Centro 73 (pronounced /ro/) was a social and cultural centre in Chișinău and the first squat created in Moldova. The early twentieth century villa at 73 Alexei Mateevici street was a monumental building which the owner intended to demolish. It was occupied in August 2010 and evicted in December the same year.

== History ==
The villa at 73 Alexei Mateevici street in Chişinău, the capital of Moldova, was constructed in the early twentieth century and was rated as a local monument by the Academy of Sciences. After World War II, it was lived in by a Romanian general. In 2005, the president of the Academy bought the building, intending to live there, and after two years sold it to an Italian businessman. The villa then stood empty for several years.

== Social centre ==
Inspired by squatting movements in other European countries, artists and students occupied the villa in August 2010. It was in a bad condition and with the help of volunteers it was cleaned up. It opened to the public on 25 September 2010 as Centro 73, the first squatted, self-managed social centre in Moldova. The centre was used as a place for alternative culture and events such as concerts and exhibitions were organized. On 20 November 2010, Centro 73 did a solidarity action for freedom of political prisoners in Belarus.

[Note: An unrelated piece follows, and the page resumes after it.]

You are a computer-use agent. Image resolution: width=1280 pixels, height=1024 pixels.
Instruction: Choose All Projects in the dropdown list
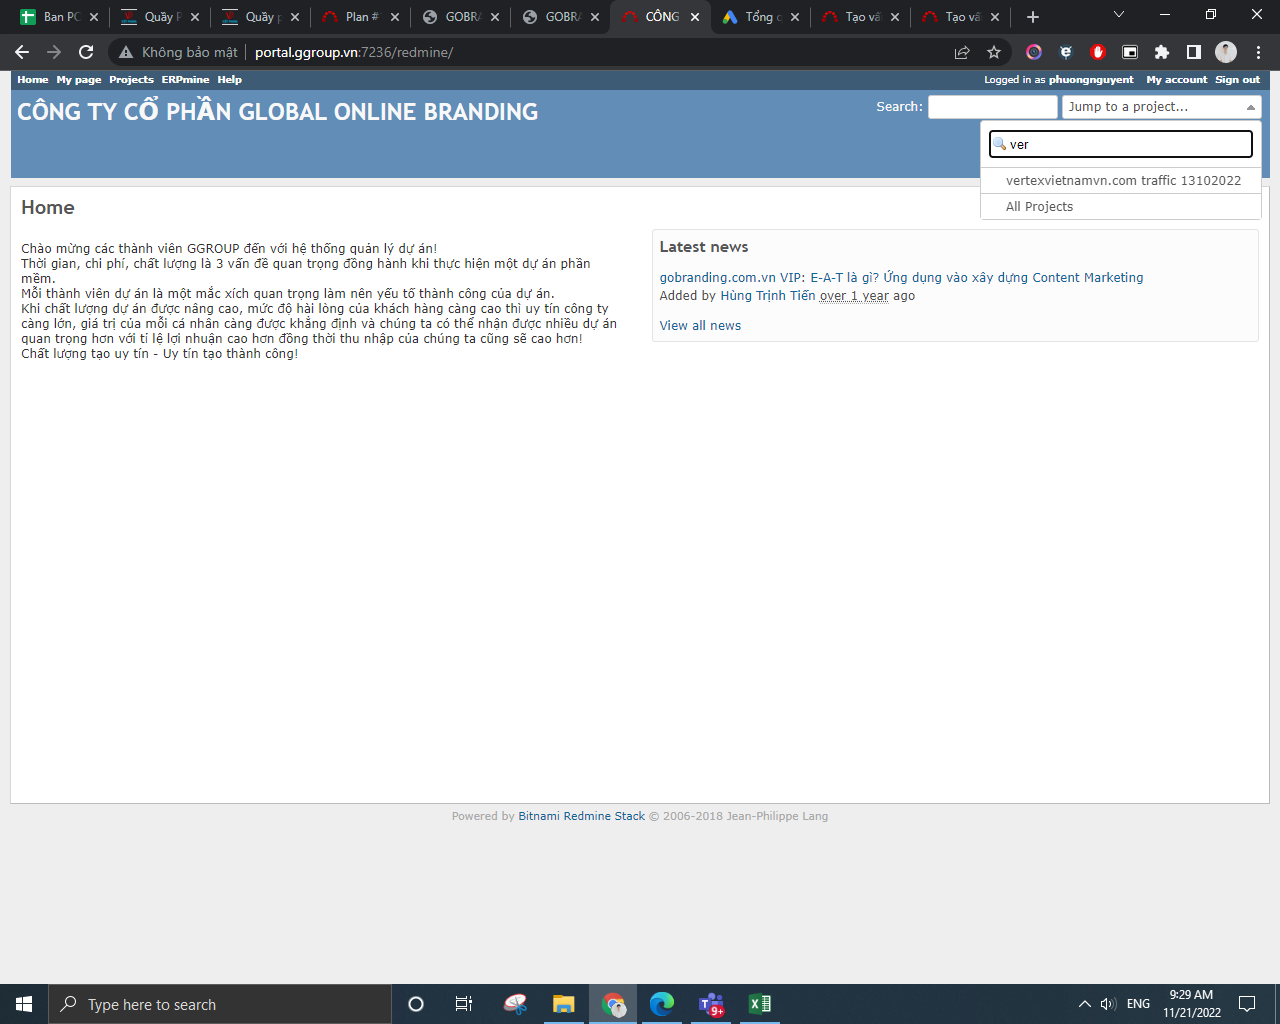point(1039,207)
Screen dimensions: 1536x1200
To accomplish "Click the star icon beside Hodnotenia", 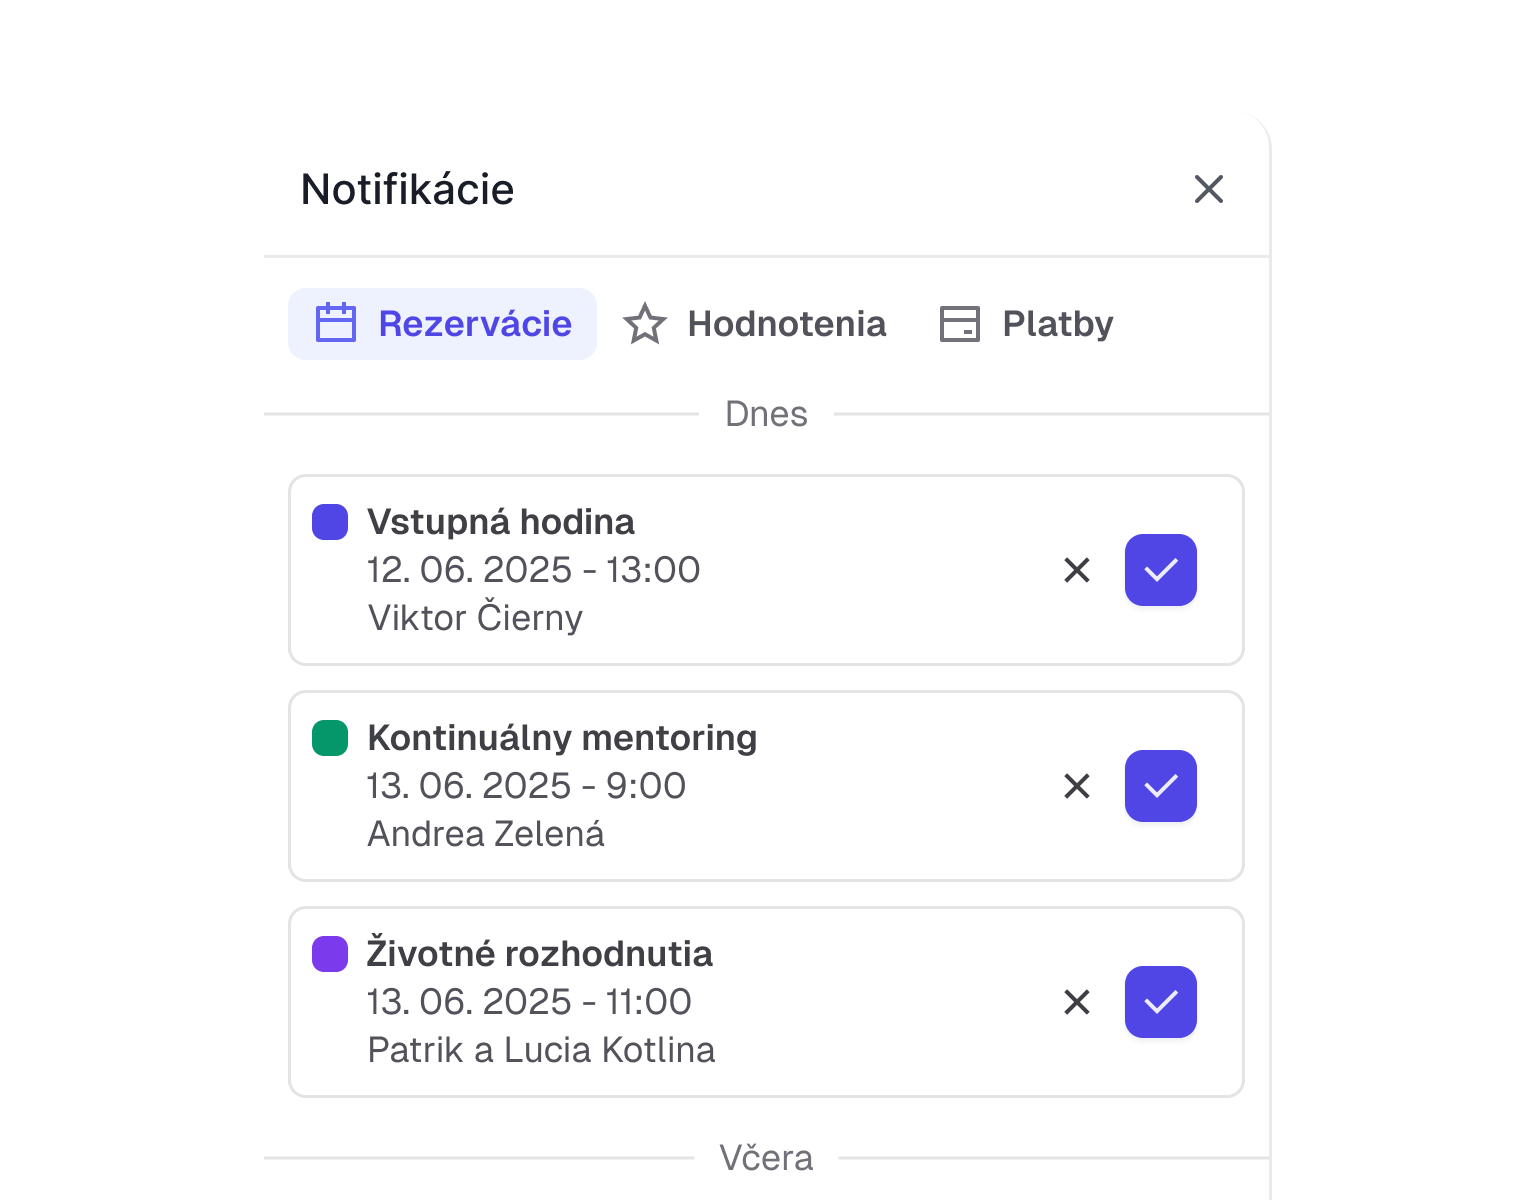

The Italian owner intended to demolish the building despite its monumental status, which concerned the occupiers since in the previous two years, forty buildings out of a total of 977 monuments had been demolished. On 1 November 2010, a protest was organised by Centro 73 against demolitions under the slogan "Salvaţi Chişinăul istoric" ("Save historic Chişinău"). This was featured in local media such as Publika TV and Jurnal TV. The building was evicted in December 2010 and the squatters claimed a victory since the owner had pledged to renovate instead of destroying it. Afterwards, the same group of people briefly occupied the former Turkish embassy, also on Alexei Mateevici street. They then set up Art Labyrinth in collaboration with the city authorities. The legally established cultural centre based in an old museum provided space for concerts, meetings and art exhibitions.